What the task asks: Every line below between the line holding "Task: Open the Georgia Tech team link" and the line holding "The width and", inclusive, should be repeated exactly, and all other lines omitted.

Input data:

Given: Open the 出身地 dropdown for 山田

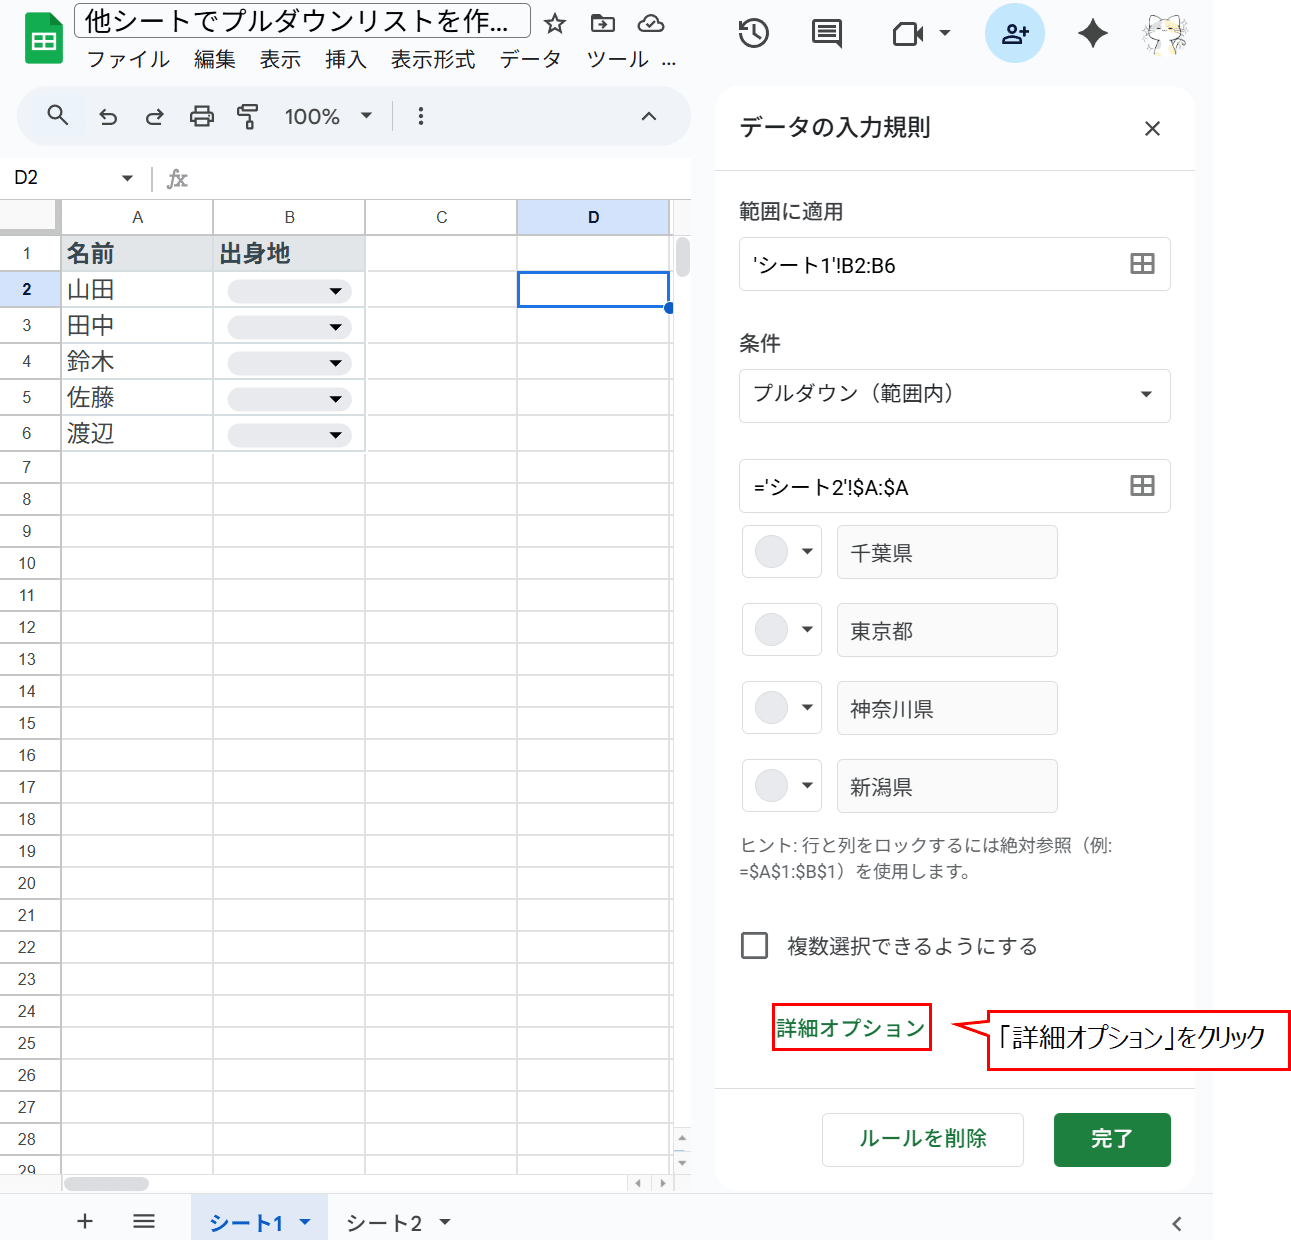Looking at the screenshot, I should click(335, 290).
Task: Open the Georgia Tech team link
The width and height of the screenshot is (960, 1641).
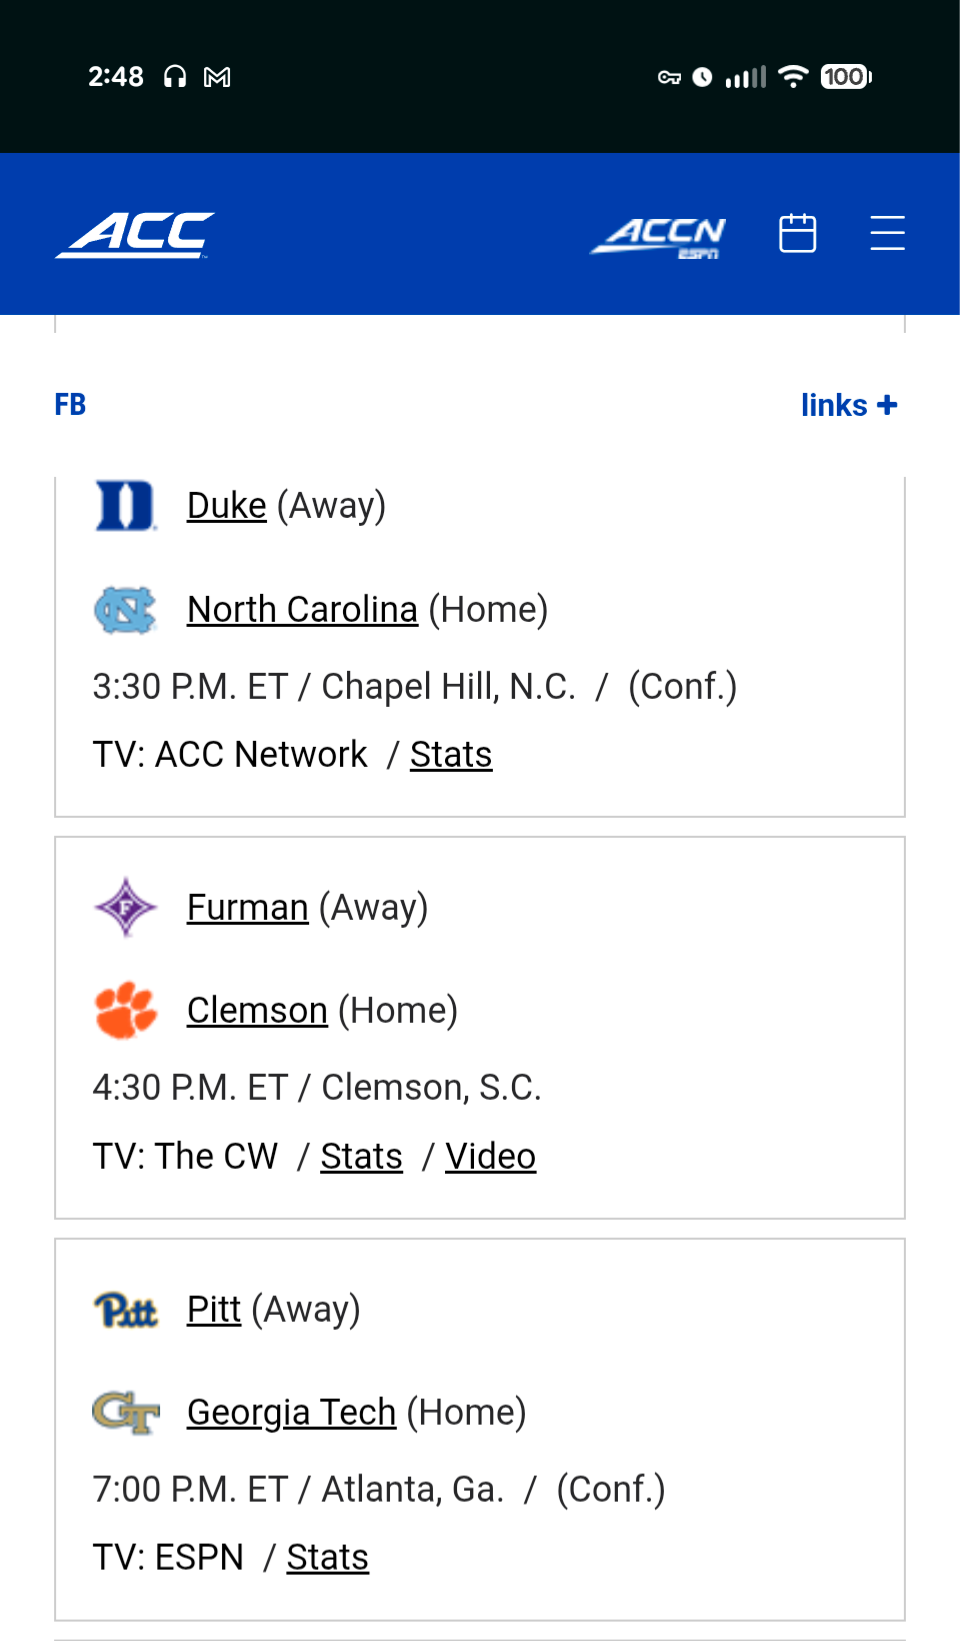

...

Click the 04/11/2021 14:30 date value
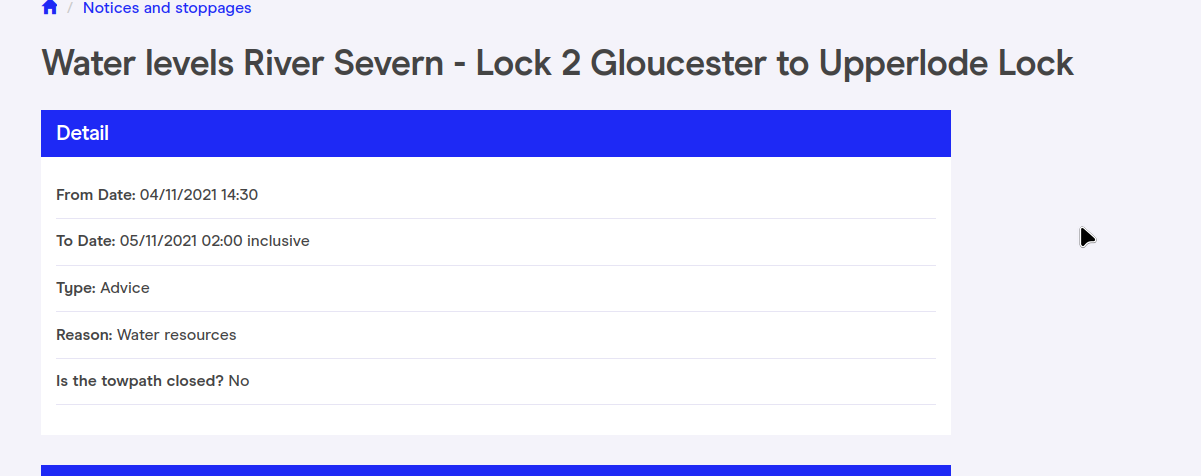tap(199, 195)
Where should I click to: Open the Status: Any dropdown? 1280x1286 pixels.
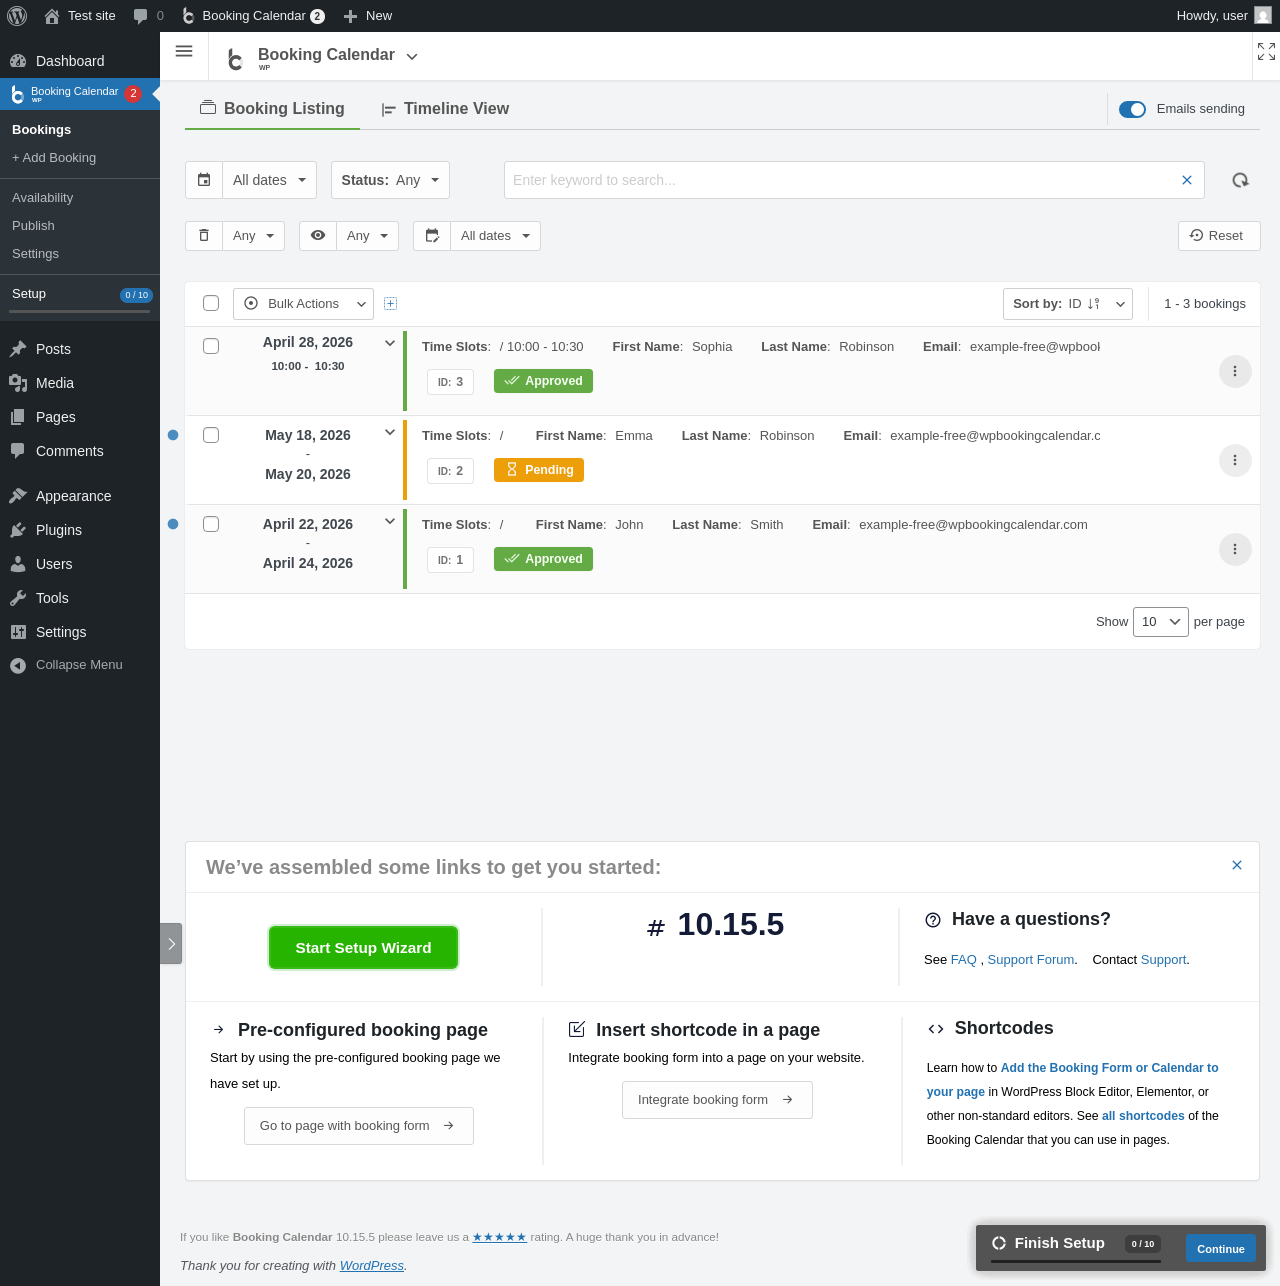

...

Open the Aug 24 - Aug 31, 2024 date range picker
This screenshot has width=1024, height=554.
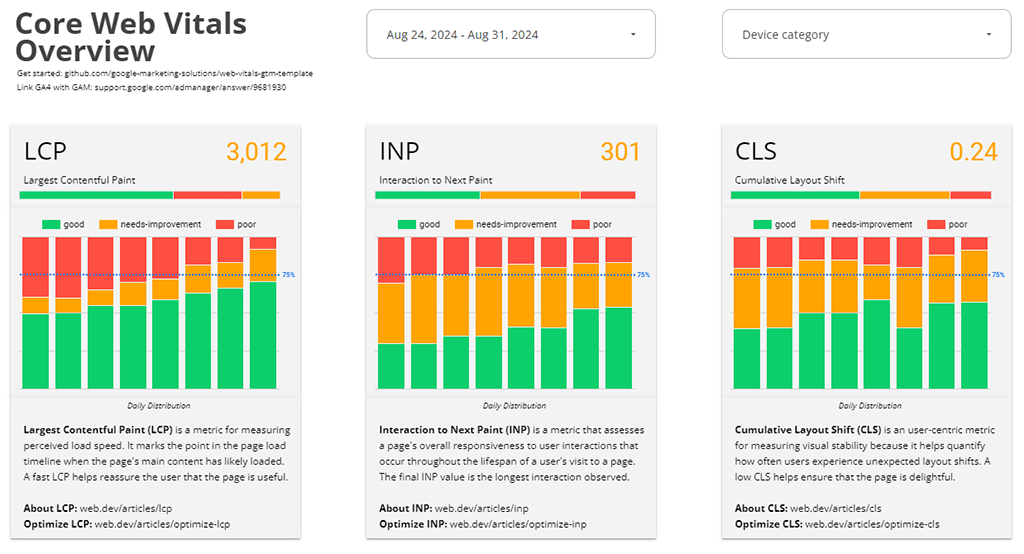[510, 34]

Task answer:
Task: Open the Georgia Tech team link
The width and height of the screenshot is (960, 1641).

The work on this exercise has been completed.